Sander continues to explain the importance of all related data, metadata, and the use of algorithms. Who controls it? Same for the Protocols and Standards. Who decides? Next is Security. An increase in infrastructure also needs an increase in cybersecurity. The technology needs to be secure. Last is when we go again back to the surface, the part that is above the iceberg: the service itself. We should choose implementations that put the user at the centre. When we use a service, we should be able to look inside the black box. We should be able to see what goes on inside. The visible tip of the iceberg is the citizen perspective: the user experience. We can only get a grip on digitalization if we see the design as a collective responsibility. This is ourcall to action: people should be informed and be aware of the entire PUBLIC STACK.

Open standards
Marleen then replies and points at the need for people to know what is going on and get involved. It’s important that we have a debate, make sure we have technologies that people can TRUST. Even politicians not always know enough about this structure.

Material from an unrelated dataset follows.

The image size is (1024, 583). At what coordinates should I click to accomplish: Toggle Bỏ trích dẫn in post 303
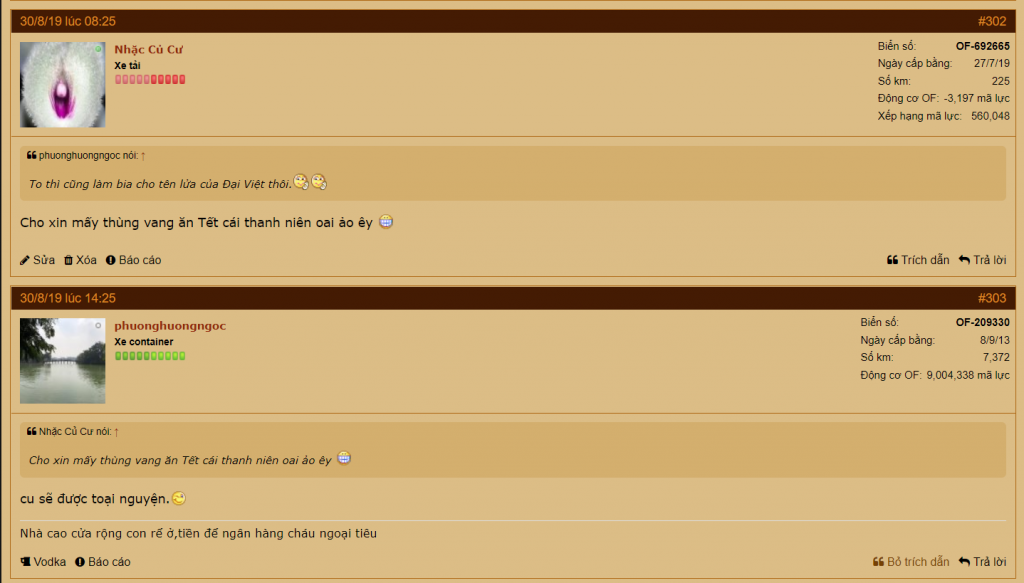[x=911, y=561]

Marleen continues: to have informed citizens. We need to make sure the technologies we use are safe and kept to standards. We spend a lot on IT, but we need to spend it differently, set standards to vendors to abide by public standards and spend research and innovation money ONLY if the technology is Open Source. The money should be invested in open, common space. It should not be invested in patents and intellectual property, but in a common good. Using public money to build a public internet. This whole movement for the next generation internet, is part of the 21st century economics. Where you move away from extractive economic models and move towards regenerative models. It is part of a much larger, sustainable development movement.

Tech Reset Canada
An example is how Bianca Wylie, Open Government Advocate and co-founder of Tech Reset Canada, mobilised citizens to oppose plans to let Google be in control of Toronto’s Smart City plans. Marleen and Sander then continue to discuss related topics like the lack of democratic oversight, how private companies usually have a goal of maximizing profits for just their shareholders, how private companies should not control public space.

Collective Power
So, the question is: How can we develop smart cities in a democratic way? People should be aware that they DO have collective power. Marleen’s greatest fear is that people forget that they have this power. I think we are at a critical time to rebuild our institutions. You do not need to be an activist, but act as a participant, a designer, step in and take your responsibility. In helping to define the future. Take for example the NHS ‘Corona’ app, which turns out to share collected data behind everyone’s back to the new data company of PayPal founder Peter Thiel. Isn’t this a real example of how NOT to trust your own institutions? Technology needs to be handled by trusted partners within the community. It needs to be well tested. What about misuse of collected data, even in a later stage? Who is watching? And then there is the issue of function creep: what was designed for just a temporary, single purpose use can later develop into something more, other uses, or over longer time then initially intended. Who controls this?

Do you want to watch the full livestream? Visit the website of Pakhuis de Zwijger: <>

The discussion of this evening is exactly the discussion that needs to take place. Amsterdam Smart City beliefs in innovating openly and transparent, with always placing people and citizens central in our approach. We do this together with partners like Waag and Pakhuis de Zwijger, who have the expertise to not only engage but co-create with citizens.